Season: Heat a heavy skillet (cast iron is ideal) over medium heat until hot. Add a light coat of vegetable oil to the skillet. Season top side of steak with salt and pepper.

Sear: Place steak, seasoned side down, in skillet and sear 4 to 5 minutes until nicely browned. If the steak sticks to the skillet, it’s not ready to turn. Wait until it releases on its own.

Flip: Turn steak over and allow to cook for an additional 3 to 5 minutes. After 2 to 3 minutes, use a thermometer to test the thickest part of the steak. When the temperature reaches the desired level, remove from the skillet. Serve.

Grilling Wagyu

Grilling steak is a time-honored method, especially popular during the warmer months. Charcoal grilling, in particular, adds distinctive flavor and texture. While any cut can be grilled, thick steaks (at least 1 ½”) with more marbling such as ribeye or strip steak are preferred.

Use a 2-zone set-up with your grill. For charcoal, put all the hot coals on one side and leave the other side empty.

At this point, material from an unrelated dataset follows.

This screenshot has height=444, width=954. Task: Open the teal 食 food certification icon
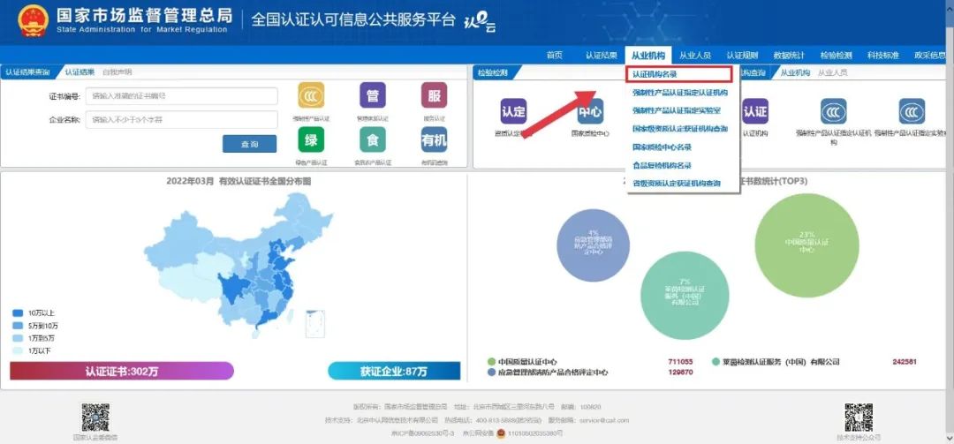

This creates a hot side for searing and a cool side for bringing the steak to your preferred temperature. This also gives you a side to move the steak as melted fat hits the coals and flares.

Grilling Guide

  • Generously season steak with kosher salt.
  • Set up your grill with 2 cooking zones, leaving the vents open all the way.
  • Place steaks on the cool side of the grill and close the lid. Flip the steaks and check their temperature every 3-4 minutes. The targets are 110°F for medium-rare or 120°F for medium.
  • When the desired temperature is reached, move the steaks to the hot side of the grill to do a final sear. About 1 minute per side. It’s fine to flip the steaks again if you desire a deeper char.
  • Remove the steaks and place on a cutting board. Rest 5 to 10 minutes. Serve.

If you would like to up your grilling game, check out Snake River Farms’ expert tips and guides to help you get the most out of your grill set-up HERE.

The TLDR Summary

Some quick rules of thumb for cooking and serving Wagyu Beef:

  • PORTION SMALL: Wagyu is richer than other beef – a little goes a long way.
  • BRING TO ROOM TEMP: Let rest on the counter for 30 minutes before cooking.
  • SEASON SIMPLY: With this much flavor, salt and pepper are all you need.
  • COOK MEDIUM-RARE: Best enjoyed at 125-130°F internal temp so the marbling melts.
  • REST BEFORE SERVING: Let sit at least 5 minutes before slicing.

We hope that Snake River Farms American Wagyu Beef will find its way into your Labor Day Weekend plans. Using these tips and suggestions, your are destined for a delicious experience!